Parallel Genetic Evolution Within and Between Bacteriophage Species of Varying Degrees of Divergence
Jonathan P. Bollback*,1 and John P. Huelsenbeck

* Department of Biology, Evolutionary Biology, University of Copenhagen, 2100 Copenhagen Ø, Denmark and Department of Integrative Biology, University of California, Berkeley, California 94720

1 Corresponding author: Institute of Evolutionary Biology, School of Biological Sciences, University of Edinburgh, King's Bldgs., W. Mains Rd., Edinburgh, EH9 3JT, United Kingdom.
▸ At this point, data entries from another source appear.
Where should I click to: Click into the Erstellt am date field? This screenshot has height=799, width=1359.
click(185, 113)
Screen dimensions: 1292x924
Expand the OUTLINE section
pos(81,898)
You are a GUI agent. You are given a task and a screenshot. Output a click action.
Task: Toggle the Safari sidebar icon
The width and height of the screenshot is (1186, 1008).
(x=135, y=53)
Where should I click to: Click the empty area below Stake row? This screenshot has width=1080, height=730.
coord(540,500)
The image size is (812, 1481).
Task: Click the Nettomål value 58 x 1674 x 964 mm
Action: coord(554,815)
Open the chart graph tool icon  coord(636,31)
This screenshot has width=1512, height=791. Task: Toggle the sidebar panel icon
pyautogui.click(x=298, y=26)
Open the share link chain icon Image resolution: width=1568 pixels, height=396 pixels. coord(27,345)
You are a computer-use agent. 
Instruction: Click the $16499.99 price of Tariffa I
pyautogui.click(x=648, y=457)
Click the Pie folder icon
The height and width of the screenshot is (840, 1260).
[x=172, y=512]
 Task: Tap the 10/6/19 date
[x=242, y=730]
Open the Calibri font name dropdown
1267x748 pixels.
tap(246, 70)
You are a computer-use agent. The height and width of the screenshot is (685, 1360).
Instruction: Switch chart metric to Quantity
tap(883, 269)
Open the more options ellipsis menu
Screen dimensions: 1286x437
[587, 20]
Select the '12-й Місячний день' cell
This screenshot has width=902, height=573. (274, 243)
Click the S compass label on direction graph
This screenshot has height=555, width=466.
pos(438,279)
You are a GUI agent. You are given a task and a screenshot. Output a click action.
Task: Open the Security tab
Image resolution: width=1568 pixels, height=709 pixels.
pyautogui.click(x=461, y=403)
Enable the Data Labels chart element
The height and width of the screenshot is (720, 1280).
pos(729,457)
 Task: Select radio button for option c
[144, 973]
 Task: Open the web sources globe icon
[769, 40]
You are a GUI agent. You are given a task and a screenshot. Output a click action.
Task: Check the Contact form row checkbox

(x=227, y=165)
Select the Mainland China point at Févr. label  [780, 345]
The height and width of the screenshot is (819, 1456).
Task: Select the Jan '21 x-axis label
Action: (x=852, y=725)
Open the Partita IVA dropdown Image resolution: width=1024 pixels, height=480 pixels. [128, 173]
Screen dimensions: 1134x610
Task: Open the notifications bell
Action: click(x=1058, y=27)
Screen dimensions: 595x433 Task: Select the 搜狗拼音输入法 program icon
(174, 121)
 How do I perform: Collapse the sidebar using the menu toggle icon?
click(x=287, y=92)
E-mail: j.p.bollback@ed.ac.uk
Parallel evolution is the acquisition of identical adaptive traits in independently evolving populations. Understanding whether the genetic changes underlying adaptation to a common selective environment are parallel within and between species is interesting because it sheds light on the degree of evolutionary constraints. If parallel evolution is perfect, then the implication is that forces such as functional constraints, epistasis, and pleiotropy play an important role in shaping the outcomes of adaptive evolution. In addition, population genetic theory predicts that the probability of parallel evolution will decline with an increase in the number of adaptive solutions—if a single adaptive solution exists, then parallel evolution will be observed among highly divergent species. For this reason, it is predicted that close relatives—which likely overlap more in the details of their adaptive solutions—will show more parallel evolution. By adapting three related bacteriophage species to a novel environment we find (1) a high rate of parallel genetic evolution at orthologous nucleotide and amino acid residues within species, (2) parallel beneficial mutations do not occur in a common order in which they fix or appear in an evolving population, (3) low rates of parallel evolution and convergent evolution between species, and (4) the probability of parallel and convergent evolution between species is strongly effected by divergence.